A Elissa se le cortó la respiración. «Entonces es culpa mía».
«No digas eso». Hadley frunció el ceño y negó con la cabeza. «No lo es».
Nunca había defendido a Ernest en lo que respecta a este asunto. «Si hay alguien a quien culpar, es a Ernest».
Si él no hubiera presionado tanto a Elissa, ella no habría tenido que huir y Addy podría haber aguantado. Por muy débil que se hubiera vuelto, no habría llegado a un estado tan crítico. Pero Elissa no podía absolverse tan fácilmente.
—¿Cómo está el abuelo?
—Ya apenas está consciente —admitió Hadley. Bajó la voz. Había cosas que no podía decir abiertamente, pero en su corazón sabía que Addy podría no sobrevivir.
Estaba devastada. ¿Cuánto más lo estaría Elissa?
—Abuelo… —murmuró Elissa. Tras una larga pausa, preguntó con voz frágil—: Hadley… ¿puedo preguntarte algo?
Titubeó, como si incluso articular las palabras le costara esfuerzo. —Sé que es mucho pedir. Tú y Eric ya habéis hecho más que suficiente. Pero… quiero verlo.

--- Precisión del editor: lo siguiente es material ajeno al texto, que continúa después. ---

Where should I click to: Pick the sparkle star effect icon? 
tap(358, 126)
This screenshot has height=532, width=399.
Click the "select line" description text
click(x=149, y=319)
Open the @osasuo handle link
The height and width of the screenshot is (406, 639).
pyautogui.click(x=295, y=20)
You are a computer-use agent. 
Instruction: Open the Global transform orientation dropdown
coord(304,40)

Se produjo un silencio. Ambas entendieron lo que eso significaba.
Si Elissa regresaba ahora a Srixby, echaría por tierra todo lo que Eric había arriesgado para protegerla. Si Ernest se enteraba, podría convertirse en algo mucho peor que una promesa rota.

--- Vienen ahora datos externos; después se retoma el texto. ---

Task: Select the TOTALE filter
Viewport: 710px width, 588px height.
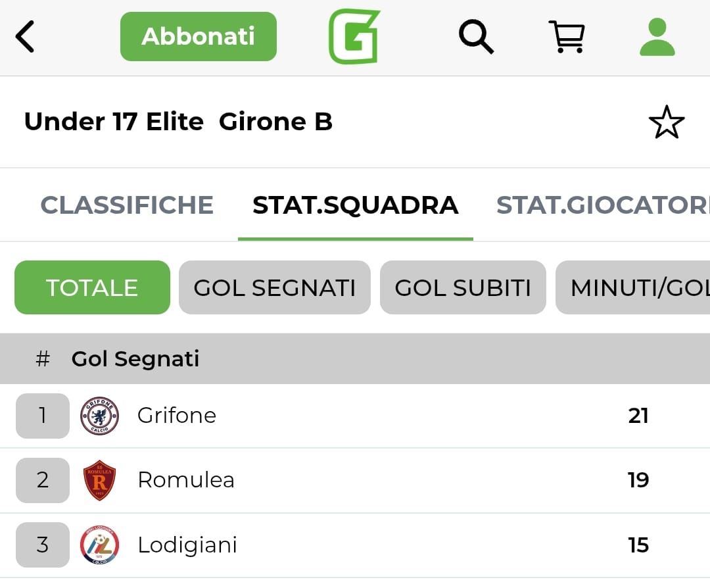Action: coord(92,288)
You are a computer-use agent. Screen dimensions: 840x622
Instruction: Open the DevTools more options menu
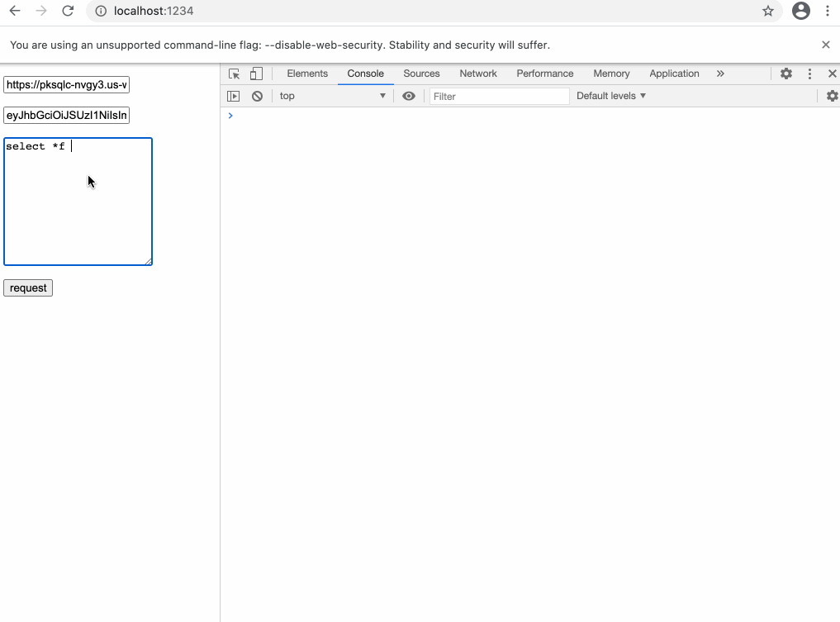tap(809, 74)
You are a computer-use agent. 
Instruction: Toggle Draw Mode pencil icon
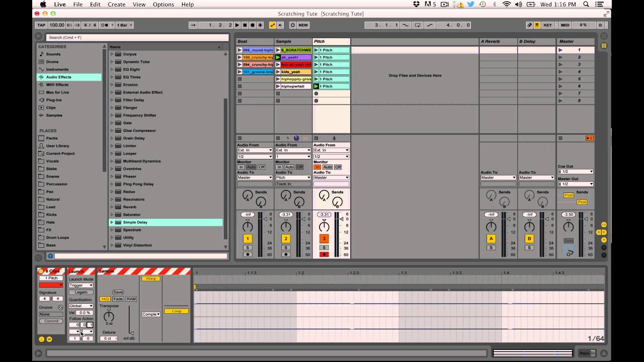(x=529, y=25)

—Lo siento —susurró Elissa—. Esto es egoísta. Encontraré otra manera…
—¿Qué otra manera? —interrumpió Hadley bruscamente.
Elissa ni siquiera podía abandonar la isla por su cuenta. E incluso si lo consiguiera, Quentin la localizaría en cuanto llegara a Srixby.
—Esto no tenía que haber pasado —murmuró Hadley con voz grave—. La enfermedad del señor Holland… Ninguno de nosotros lo vio venir.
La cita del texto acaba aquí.